A diario vemos en la televisión y en Internet niñas hipersexualizadas de las que se espera el celibato cuando ya pasan la adolescencia. Si vamos a las estadísticas, vemos que la edad media de iniciación en el sexo en España ronda los 16 años. Mientras los jóvenes consumen cada vez más pornografía gracias a la Red, la virginidad femenina sigue siendo a la vez mito y tabú para la conciencia colectiva occidental. Quizá todo se reduzca a la mera hipocresía, pero la diferencia continúa ahí.

Si vamos a la literatura, las estanterías están llenas de libros de escritores que han confesado sus penosas primeras experiencias sexuales.

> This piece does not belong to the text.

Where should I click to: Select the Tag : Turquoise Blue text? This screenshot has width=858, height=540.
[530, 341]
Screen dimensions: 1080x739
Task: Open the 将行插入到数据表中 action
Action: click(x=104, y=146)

Paul Auster perdió la virginidad en un motel cochambroso. Cuando lo cuenta, dice, siempre tira del sentido del humor, quita hierro a ese momento patoso por el que todos hemos pasado, esa falta de experiencia que hace que el estreno sexual casi siempre sea decepcionante. Y sin embargo, el mensaje se divide entre la importancia de la castidad en la mujer y que su primera vez sea tan perfecta como imposible.

Entre mis amigas, una la perdió en la playa con un chico que apenas conocía; otra, en una azotea con su novio de entonces; y la otra, en un plegatín con su pareja, con quien lleva 20 años casada. Yo en una cama de 90, en un esfuerzo terrible por no caer al suelo en mi primera vez. La de ninguna fue de ensueño, sino más bien torpes, algo dolorosas y con el nivel de angustia bastante elevado. Una de nosotras hasta soltó a su amante bisoño: "Por ese agujero no es". Y todo en orden. Las cuatro nos hemos convertido en mujeres adultas y con una sexualidad satisfactoria, que nada tiene que ver con aquella.

El estreno sexual fue eso, un estreno. Lo mejor es todo lo que vino después, el descubrimiento, la experiencia y la curiosidad. El ansia y la inquietud. Y aunque las expectativas no sean las mismas, aunque en occidente no consigamos romper el mito de la virginidad femenina, las ganas y la torpeza son las mismas en hombres y mujeres. Dejemos de esperar un sueño y empecemos a disfrutar de la torpe realidad desde el primer momento, con protección y seguridad.